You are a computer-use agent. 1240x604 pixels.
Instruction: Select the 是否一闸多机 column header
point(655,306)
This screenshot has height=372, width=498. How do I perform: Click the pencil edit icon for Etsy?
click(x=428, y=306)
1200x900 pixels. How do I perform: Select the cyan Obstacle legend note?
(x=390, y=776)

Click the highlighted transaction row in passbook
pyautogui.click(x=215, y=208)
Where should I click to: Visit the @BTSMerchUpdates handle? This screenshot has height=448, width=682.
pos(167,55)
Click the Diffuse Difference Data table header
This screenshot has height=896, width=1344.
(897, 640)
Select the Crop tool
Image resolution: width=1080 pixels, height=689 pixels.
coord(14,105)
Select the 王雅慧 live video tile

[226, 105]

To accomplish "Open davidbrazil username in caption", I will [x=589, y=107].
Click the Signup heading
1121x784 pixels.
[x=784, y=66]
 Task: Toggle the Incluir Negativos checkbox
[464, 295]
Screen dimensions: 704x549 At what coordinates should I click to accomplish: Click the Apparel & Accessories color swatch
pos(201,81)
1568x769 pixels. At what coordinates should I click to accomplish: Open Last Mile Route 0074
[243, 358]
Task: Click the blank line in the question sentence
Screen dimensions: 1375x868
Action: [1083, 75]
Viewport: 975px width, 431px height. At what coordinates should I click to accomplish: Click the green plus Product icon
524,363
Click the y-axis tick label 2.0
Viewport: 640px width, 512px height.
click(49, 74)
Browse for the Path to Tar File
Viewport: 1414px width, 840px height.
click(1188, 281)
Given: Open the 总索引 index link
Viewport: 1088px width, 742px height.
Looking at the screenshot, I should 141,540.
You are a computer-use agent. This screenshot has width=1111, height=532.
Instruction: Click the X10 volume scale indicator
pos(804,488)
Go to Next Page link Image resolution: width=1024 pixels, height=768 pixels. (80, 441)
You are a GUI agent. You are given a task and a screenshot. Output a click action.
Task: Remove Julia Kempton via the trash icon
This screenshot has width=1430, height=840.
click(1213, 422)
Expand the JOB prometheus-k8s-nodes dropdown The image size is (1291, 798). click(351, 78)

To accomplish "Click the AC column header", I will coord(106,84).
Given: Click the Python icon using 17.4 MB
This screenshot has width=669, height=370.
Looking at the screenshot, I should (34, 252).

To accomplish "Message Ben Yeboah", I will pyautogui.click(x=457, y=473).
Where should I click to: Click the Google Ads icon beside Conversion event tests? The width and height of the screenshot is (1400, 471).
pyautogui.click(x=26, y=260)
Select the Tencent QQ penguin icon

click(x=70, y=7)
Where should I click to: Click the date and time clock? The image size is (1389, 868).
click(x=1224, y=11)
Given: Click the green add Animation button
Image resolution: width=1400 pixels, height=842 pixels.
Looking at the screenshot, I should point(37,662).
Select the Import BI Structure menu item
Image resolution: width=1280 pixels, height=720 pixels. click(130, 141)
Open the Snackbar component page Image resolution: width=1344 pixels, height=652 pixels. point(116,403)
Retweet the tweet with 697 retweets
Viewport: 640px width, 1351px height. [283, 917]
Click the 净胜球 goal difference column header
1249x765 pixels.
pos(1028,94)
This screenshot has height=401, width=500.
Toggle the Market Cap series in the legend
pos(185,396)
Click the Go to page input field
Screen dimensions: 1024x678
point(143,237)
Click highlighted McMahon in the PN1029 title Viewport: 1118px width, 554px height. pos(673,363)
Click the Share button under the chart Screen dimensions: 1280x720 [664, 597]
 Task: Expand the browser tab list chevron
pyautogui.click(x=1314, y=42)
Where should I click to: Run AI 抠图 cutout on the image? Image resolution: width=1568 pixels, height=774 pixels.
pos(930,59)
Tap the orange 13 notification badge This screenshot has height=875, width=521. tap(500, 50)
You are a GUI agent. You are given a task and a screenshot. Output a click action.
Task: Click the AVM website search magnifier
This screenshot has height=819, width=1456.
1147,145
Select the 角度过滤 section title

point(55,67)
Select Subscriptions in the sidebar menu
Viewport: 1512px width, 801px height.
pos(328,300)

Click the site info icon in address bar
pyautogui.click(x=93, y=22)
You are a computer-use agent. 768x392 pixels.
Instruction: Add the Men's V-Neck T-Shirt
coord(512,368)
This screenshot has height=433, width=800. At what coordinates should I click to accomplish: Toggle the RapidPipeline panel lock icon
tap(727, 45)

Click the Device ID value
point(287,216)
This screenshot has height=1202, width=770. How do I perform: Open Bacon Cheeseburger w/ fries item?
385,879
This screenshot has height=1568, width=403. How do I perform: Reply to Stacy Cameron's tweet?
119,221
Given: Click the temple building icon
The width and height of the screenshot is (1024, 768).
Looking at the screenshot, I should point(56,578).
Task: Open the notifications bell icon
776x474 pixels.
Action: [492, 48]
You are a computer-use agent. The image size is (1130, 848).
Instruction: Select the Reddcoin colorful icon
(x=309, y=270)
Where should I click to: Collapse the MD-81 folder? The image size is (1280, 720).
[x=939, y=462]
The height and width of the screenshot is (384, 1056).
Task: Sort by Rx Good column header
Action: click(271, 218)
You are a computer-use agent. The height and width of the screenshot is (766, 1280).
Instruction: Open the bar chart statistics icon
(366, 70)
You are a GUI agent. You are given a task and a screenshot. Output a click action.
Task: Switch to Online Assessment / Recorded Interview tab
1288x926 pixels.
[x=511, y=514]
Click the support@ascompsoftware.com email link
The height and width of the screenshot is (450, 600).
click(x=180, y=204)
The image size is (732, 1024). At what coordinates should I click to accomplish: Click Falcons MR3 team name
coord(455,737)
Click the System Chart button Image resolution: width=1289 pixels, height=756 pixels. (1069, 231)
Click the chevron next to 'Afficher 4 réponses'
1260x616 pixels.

---*---

• **O QUE FAZER**: Reproduza sem alterações o trecho dos registros que vai da linha que contém "Open the Snackbar" até a linha que contém "Click highlighted McMahon", incluindo as duas.

• **SOLUÇÃO DA TAREFA**:
Open the Snackbar component page Image resolution: width=1344 pixels, height=652 pixels. point(116,403)
Retweet the tweet with 697 retweets
Viewport: 640px width, 1351px height. [283, 917]
Click the 净胜球 goal difference column header
1249x765 pixels.
pos(1028,94)
This screenshot has height=401, width=500.
Toggle the Market Cap series in the legend
pos(185,396)
Click the Go to page input field
Screen dimensions: 1024x678
point(143,237)
Click highlighted McMahon in the PN1029 title Viewport: 1118px width, 554px height. pos(673,363)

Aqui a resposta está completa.